Find a freshman named Troy Smith, follow him and gain evidence of either cheating, or illegal activing, then turn him in.

Hill Street Blue

October 22nd, 2015 at 2:48 PM ^

Yost beats Stagg and the University of Chicago Maroons at Marshall Field on the Midway to capture Michigan's first championship.  The largest crowd to witness a football game west of the Appalachians to-date jams the stands at UChicago to watch.  Elbel writes the Victors on the train back to Ann Arbor.

Later the president of UChicago, when asked what the purpose of the university was, replied, "to create knowledge for the benefit of mankind -- and to 'lick' Michigan." 

Now that's a rivalry.


October 21st, 2015 at 3:18 PM ^

If we had hired Les, 2008-14 would have gone better than they did in real life . . . but I don't know if we'd actually be a happy fanbase.   Without knowing how bad it could have gotten otherwise, we'd probably be frustrated with a succession of 9-3 seasons due to Les's poor game management and development of QBs.

Oregon Wolverine

October 21st, 2015 at 8:06 PM ^

Amaizing how the MM clips show a much more modern offense than I would have otherwise expected.  Lots of trickeration, fake dives, pitches, and what seems to be almost a read-option offense.  I wonder how much discretion the QB or HB had in distributing the ball, or if they were more set plays?
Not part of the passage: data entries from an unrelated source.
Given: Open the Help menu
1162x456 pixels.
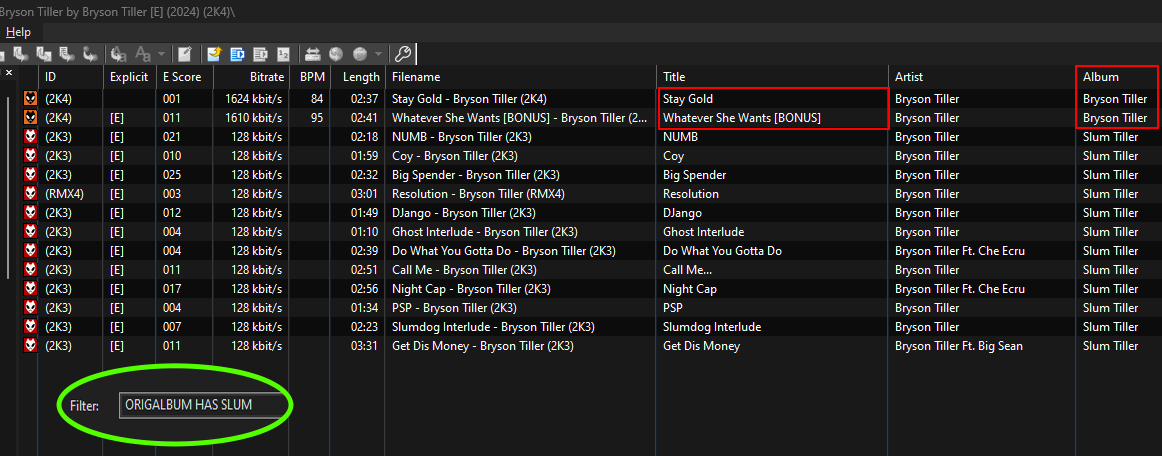Looking at the screenshot, I should click(19, 32).
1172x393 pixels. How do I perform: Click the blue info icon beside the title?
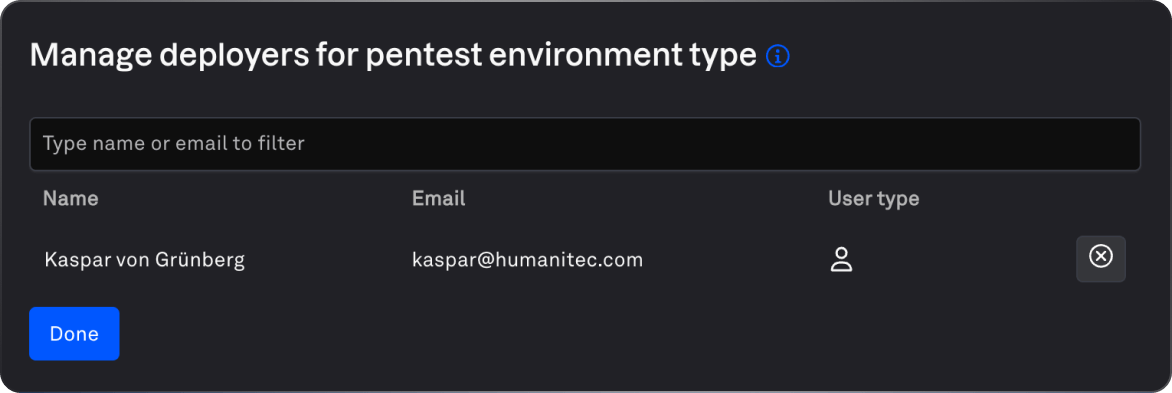pyautogui.click(x=778, y=56)
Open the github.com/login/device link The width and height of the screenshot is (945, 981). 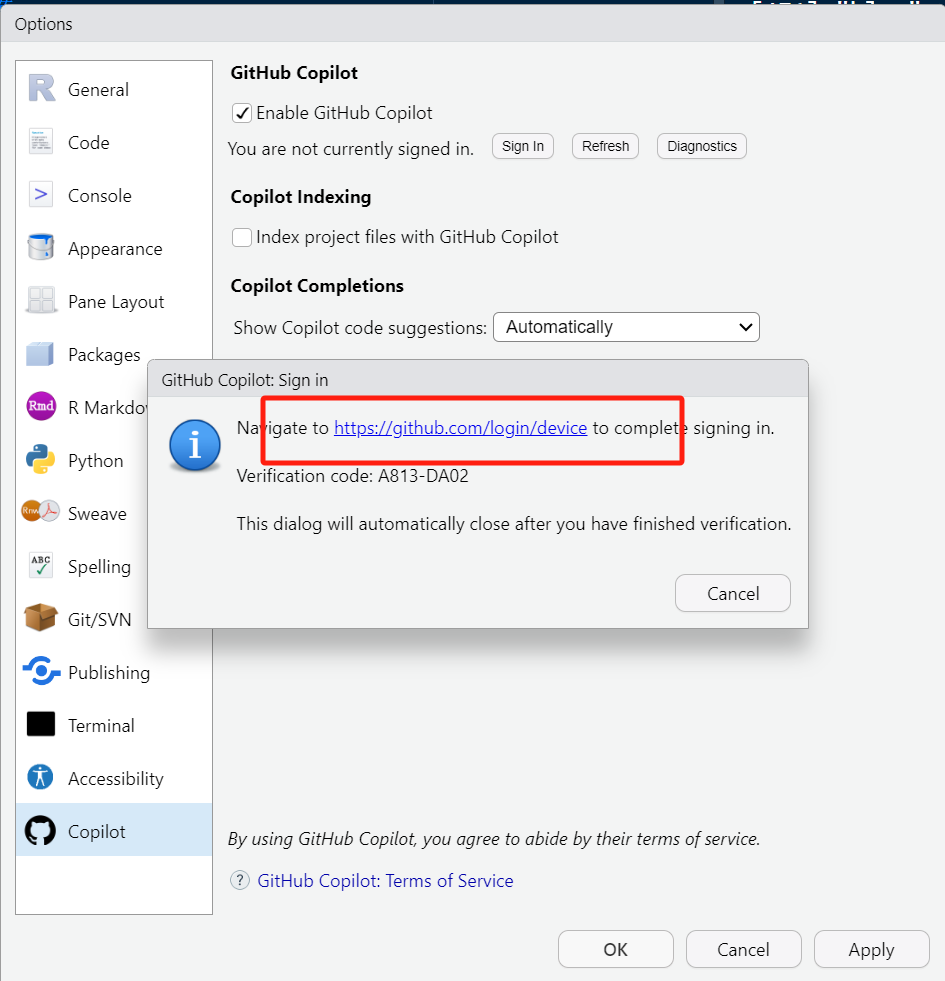point(460,428)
And my time machine would take me to the Game in 1997 -- to see what may have been Woodson's all-around greatest performance against the Buckeyes including 78 yard punt ruturn for a TD, 37 yard pass reception, and his 3rd quarter interception.


October 21st, 2015 at 3:05 PM ^

I'd go back to last Friday night, sneak into the Harbaugh household in the middle of the night, coax Jim into a semi-awake state, and show him a YouTube video of Blake dropping the punt. When the exact situation arises just hours later, there's no way he doesn't view that "dream" he had a sign of things to come and adjusts accordingly.